**Exercise brief**
The passage on renewing Foxby Corp.'s investment management agreement gives the date of the Board's in-person meeting. What is that date?

**Selected extract**
------------------------------------------------------------
The renewal of the investment management agreement (“Agreement”) between Foxby Corp. (“Fund”) and the investment manager, Midas Management Corporation (“Investment Manager”), was unanimously approved by the Fund’s Board of Directors (“Board”), including all of the Fund’s directors who are not “interested persons” of the Fund (“Independent Directors”) as defined under the Investment Company Act of 1940, as amended, at an in person meeting held on March 12, 2014 (“Meeting”). In this connection the Board considered a number of factors, including, among other things, information that had been provided at other meetings, as well as information furnished to the Board for the Meeting. Such information included, among other things: information comparing the management fees of the Fund with a peer group of broadly comparable funds as determined by an independent data service; information regarding the Fund’s investment performance in comparison to a relevant peer group of funds as determined by an independent data service; the economic outlook and the general investment outlook in relevant investment markets; the Investment Manager’s results and financial condition and the overall organization of the Investment Manager; the allocation of brokerage and the benefits received by the Investment Manager as a result of brokerage allocation; the Investment Manager’s trading practices, including soft dollars; the Investment Manager’s management of relationships with custodians, transfer agents, pricing agents, brokers, and other service providers; the resources devoted to the Investment Manager’s compliance efforts undertaken on behalf of the Fund and the record of compliance with the compliance programs of the Fund, the Investment Manager, and its affiliates; the quality, nature, cost, and character of the administrative and other non-investment management services provided by the Investment Manager and its affiliates; the terms of the Agreement; and the reasonableness and appropriateness of the fee paid by the Fund for the services provided.
------------------------------------------------------------
**Listed entries**
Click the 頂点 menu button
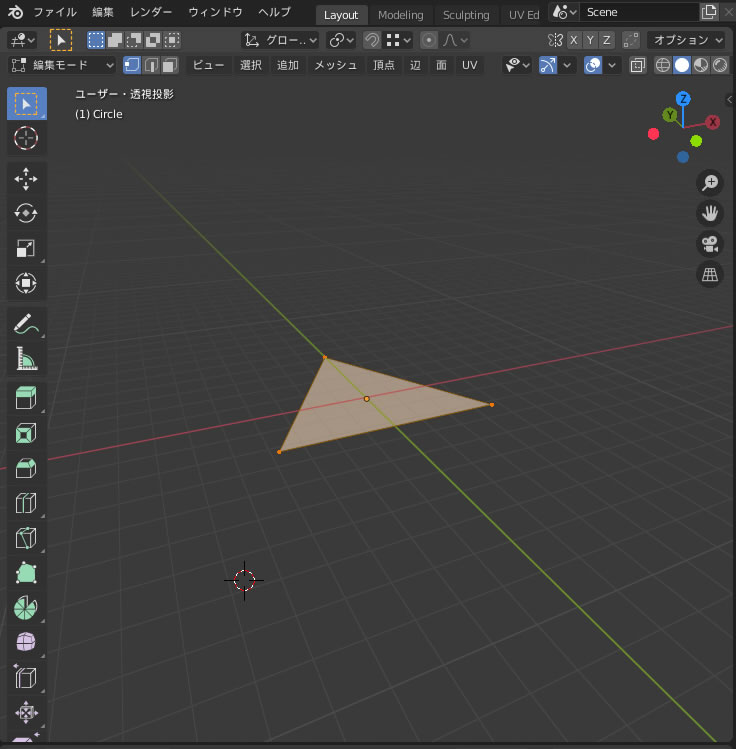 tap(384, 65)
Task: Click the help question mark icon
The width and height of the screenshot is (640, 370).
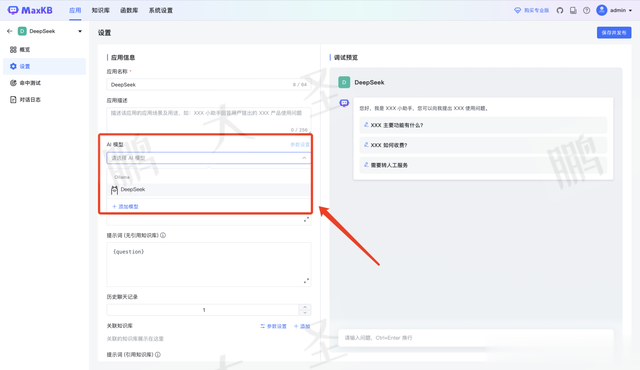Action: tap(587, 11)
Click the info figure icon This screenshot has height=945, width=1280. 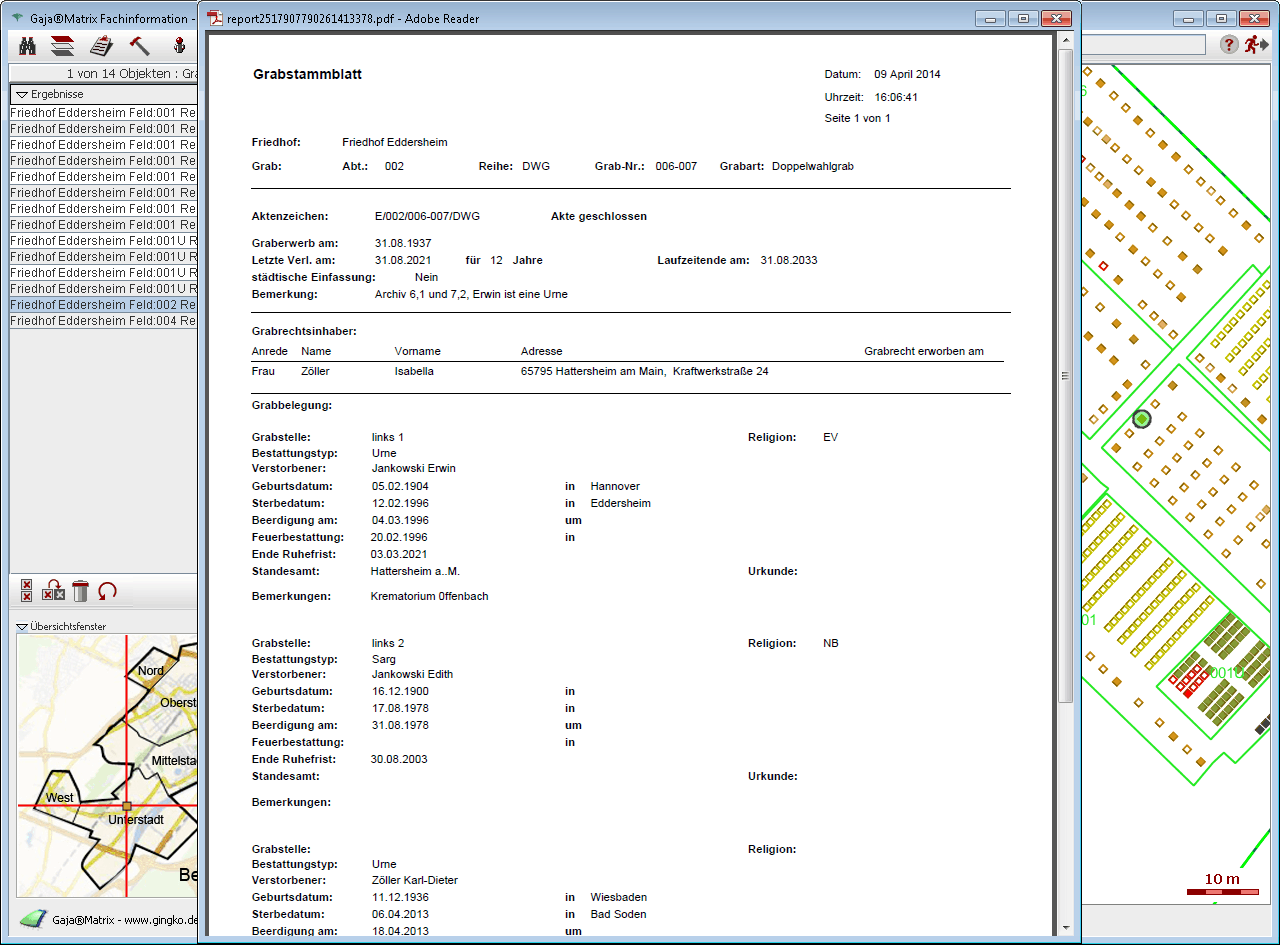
------------------------------------------------------------
**Response to the task**
March 12, 2014